In March, two months before Gonzalez’s surgery, Nicklaus Children’s Hospital installed its own 3D printer, a Stratasys Objet Eden260VS. Today it’s used to print pediatric heart models, says Juan Apilonar, lead computer engineer at the hospital, who oversees the printing operations at the hospital. After MRI and CT scans, a program similar to computer-aided design software is used to transform the scans into printable, 3D-image formats. At that point, the heart is printed out of either a flexible, opaque material or a rigid, transparent material. Surgeons have used the printer for about 20 patients so far, says Dr. Robert Hannan, a cardiac surgeon at the hospital.

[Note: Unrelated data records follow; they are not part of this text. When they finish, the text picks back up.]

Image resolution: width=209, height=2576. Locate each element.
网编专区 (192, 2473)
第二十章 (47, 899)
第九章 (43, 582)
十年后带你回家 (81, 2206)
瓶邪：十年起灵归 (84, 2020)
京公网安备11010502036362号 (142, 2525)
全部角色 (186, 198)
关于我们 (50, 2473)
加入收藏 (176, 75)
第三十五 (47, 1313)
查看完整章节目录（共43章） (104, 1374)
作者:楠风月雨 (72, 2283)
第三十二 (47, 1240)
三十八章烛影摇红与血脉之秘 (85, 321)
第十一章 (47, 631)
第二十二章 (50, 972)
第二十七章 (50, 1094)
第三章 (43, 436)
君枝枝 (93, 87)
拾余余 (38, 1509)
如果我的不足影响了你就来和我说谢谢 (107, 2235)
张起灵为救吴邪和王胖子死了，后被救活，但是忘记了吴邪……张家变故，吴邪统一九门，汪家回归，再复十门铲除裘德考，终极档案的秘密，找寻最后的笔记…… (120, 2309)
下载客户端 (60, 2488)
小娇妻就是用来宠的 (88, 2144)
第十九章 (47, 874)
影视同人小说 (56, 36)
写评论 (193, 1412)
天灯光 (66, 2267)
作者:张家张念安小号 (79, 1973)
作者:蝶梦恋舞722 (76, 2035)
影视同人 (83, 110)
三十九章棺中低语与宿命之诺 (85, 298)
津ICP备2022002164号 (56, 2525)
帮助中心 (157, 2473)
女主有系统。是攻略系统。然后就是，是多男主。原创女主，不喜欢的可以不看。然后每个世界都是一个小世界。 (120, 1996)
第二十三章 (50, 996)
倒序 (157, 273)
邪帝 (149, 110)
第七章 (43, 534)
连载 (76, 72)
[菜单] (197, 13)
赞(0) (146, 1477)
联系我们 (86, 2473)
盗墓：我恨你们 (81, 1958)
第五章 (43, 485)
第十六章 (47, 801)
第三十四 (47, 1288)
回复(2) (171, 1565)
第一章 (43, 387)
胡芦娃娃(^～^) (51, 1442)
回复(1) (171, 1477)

One of those patients was Gonzalez, who had two versions of her heart 3D-printed: a flexible gray model and a rigid clear model. The latter gave Burke a window inside the organ. With that 3D-printed heart, Burke was able to walk his surgery team, step-by-step, through the procedure before making the first incision. After two hours—double aortic arch divided, vascular ring cured—Gonzalez was out of surgery and on her way to recovery. Today she’s still doing well, according to Burke.

“For a heart surgeon, I’m used to be able to hold a heart when I operate on it. But I can’t hold an MRI in my hands and feel it and create an operation,” he says. “The 3D-printed heart gives you a fantastic view of a very complex, three-dimensional problem. It helped me do a really good operation for her.”